カフェチェーンを運営する企業の売上規模を見ていきます。
| 順位 | 企業名 | 売上(目安) | 主なブランド |
|---|---|---|---|
| 1位 | スターバックスコーヒージャパン | 約3,200億円規模 | スターバックス |
| 2位 | ドトール・日レスホールディングス | 約1,300億円規模 | ドトールなど |
| 3位 | サンマルクホールディングス | 約710億円規模 | サンマルクカフェなど |
| 4位 | 日本レストランシステム | 約500億円規模 | 星乃珈琲店など |
| 5位 | コメダホールディングス | 約470億円規模 | コメダ珈琲店など |
| 6位 | タリーズコーヒージャパン | 約430億円規模 | タリーズコーヒーなど |
| 7位 | プロントコーポレーション | 約250億円規模 | プロントなど |
| – | UCCホールディングス | 約4,000億円規模 (グループ連結) | 上島珈琲など |
この売上ランキングは、カフェ単体ではなく企業全体の売上を示しています。
たとえばUCCホールディングスはコーヒーの製造・販売事業も含んでいるため規模が大きくなっていますし、サンマルクホールディングスもレストラン事業を含んだ数字です。

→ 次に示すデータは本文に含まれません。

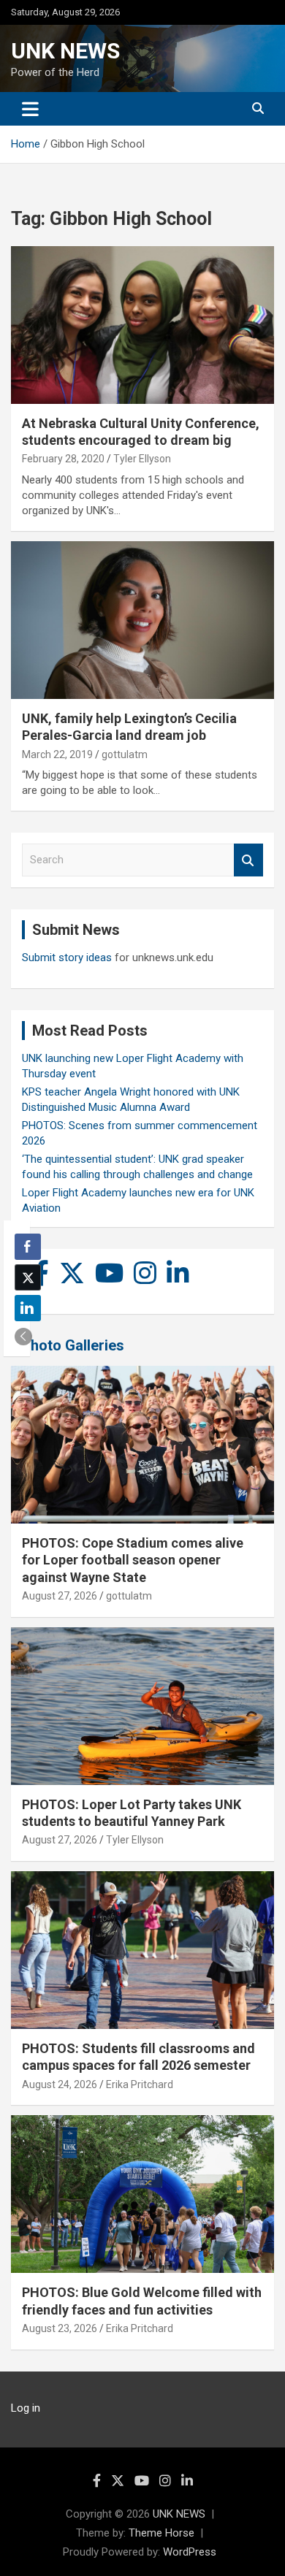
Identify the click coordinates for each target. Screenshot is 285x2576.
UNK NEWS (65, 51)
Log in (25, 2408)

その中で、スターバックスコーヒージャパンはカフェ事業を中心にこれだけの売上規模を持っており、店舗数と売上の両面で日本のカフェ市場をリードしている存在といえます。
また、コメダホールディングスは郊外型カフェに特化したビジネスモデルで安定した売上を確保しており、独自路線の成功例として注目されています。
都道府県別 カフェチェーン店舗数ランキング
以下は、日本全国の主要カフェチェーン(スターバックス・ドトールコーヒー・コメダ珈琲店・タリーズコーヒー)をもとにした、都道府県別の店舗数ランキングです。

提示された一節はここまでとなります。